Some readers thought the heroine still isn't enough like a modern woman, and I feel they missed the point. As one reviewer wrote, "The 'Journey Between Worlds' is not just between Earth and Mars; it is also between youth and adulthood, and between comfortable, ingrained mental patterns and processes and true thought and openmindedness." It's the heroine's indivudual personality that makes her hesitant to go to Mars; I intentionally portrayed her as unlike the majority of her contemporaries. And, I might add, her attitude is symbolic of our whole society's reluctance to venture into the wider universe.

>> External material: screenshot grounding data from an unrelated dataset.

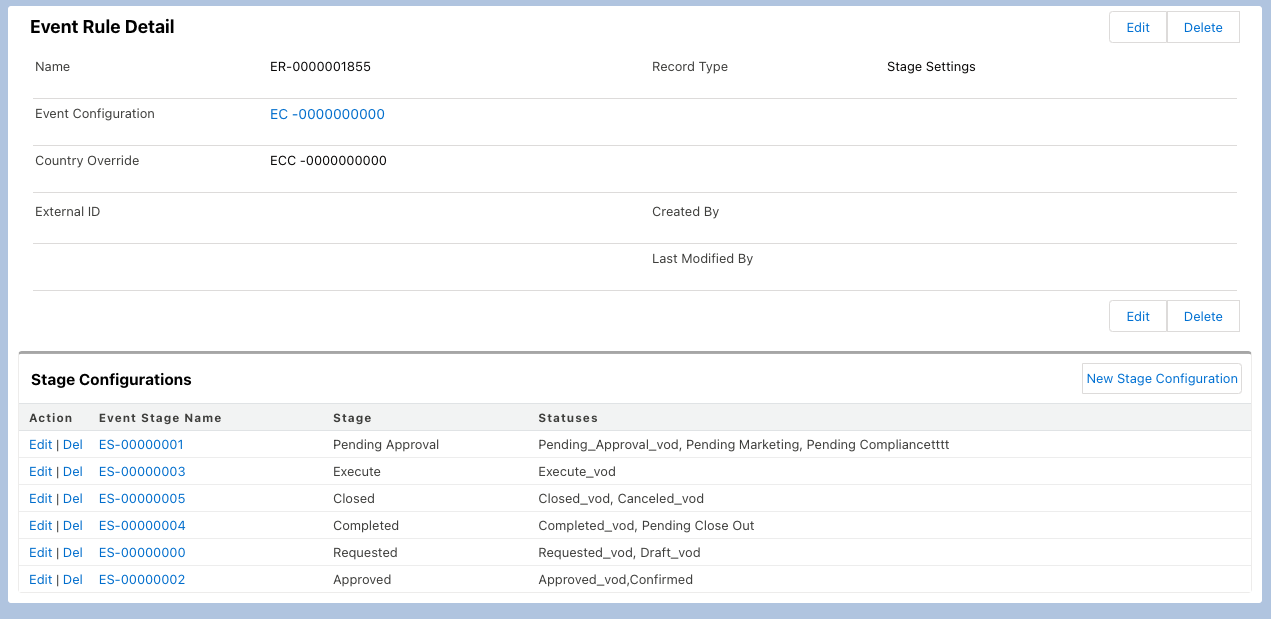Click the Statuses column header
The width and height of the screenshot is (1271, 619).
click(x=567, y=418)
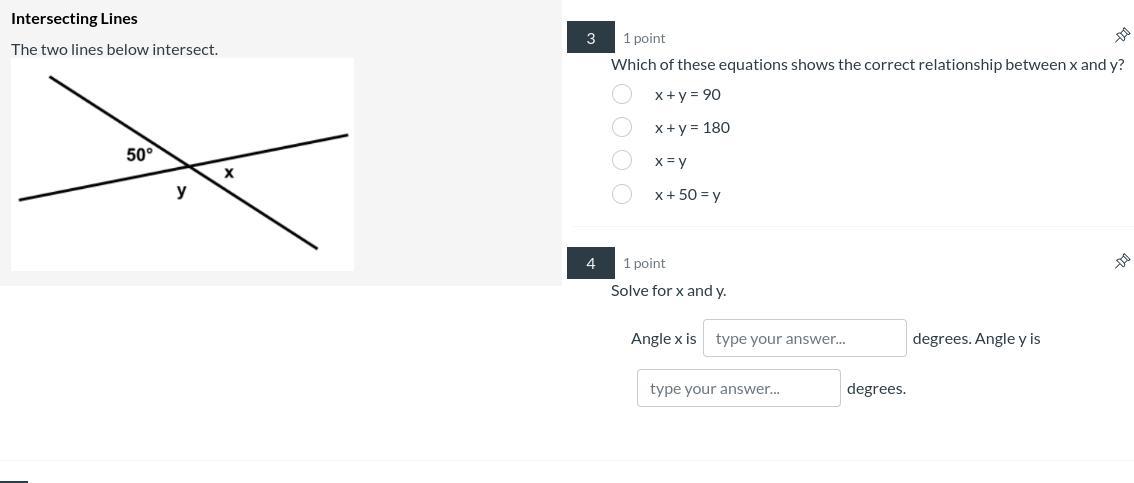Screen dimensions: 1134x483
Task: Select the "x + y = 90" answer option
Action: coord(622,94)
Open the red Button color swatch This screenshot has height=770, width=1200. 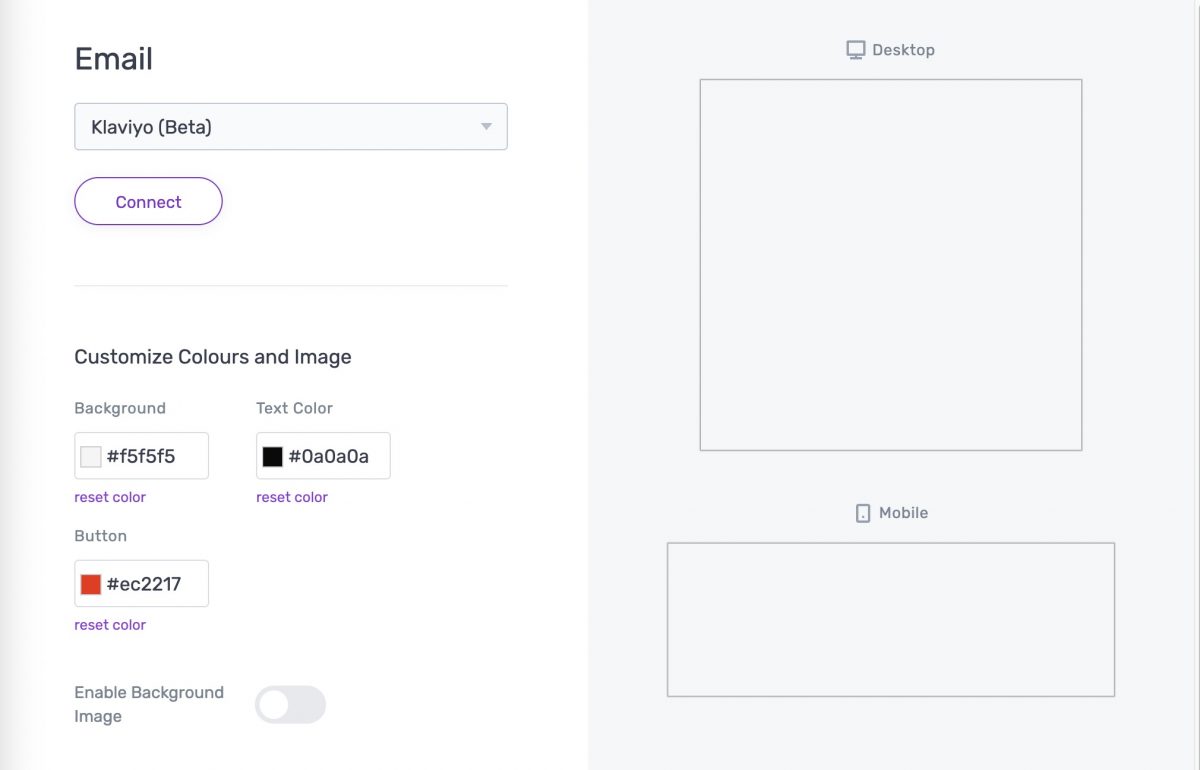tap(91, 585)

The most frustrating thing to me as a writer was the failure of either of its publishers to promote it as a romance for teenage girls rather than as science fiction. Not surprisingly, average science fiction enthusiasts don't identify with it. However, it got excellent, enthusiastic reviews from the romance webstes to which it was sent; many of these reviewers enjoyed it as adults. Nevertheless it was marketed as YA science fiction so YA romance readers never discovered it; most girls seeking love stories don't look at science fiction listiings. Furttermore, the cover of the 2003 edition and subsequent paperback was designed to appeal to romance readers, yet was seen mainly by science fictiion fans to whom it didn't suggest a serious story about Mars, I hope my current edition will finally reech the story's intended audience.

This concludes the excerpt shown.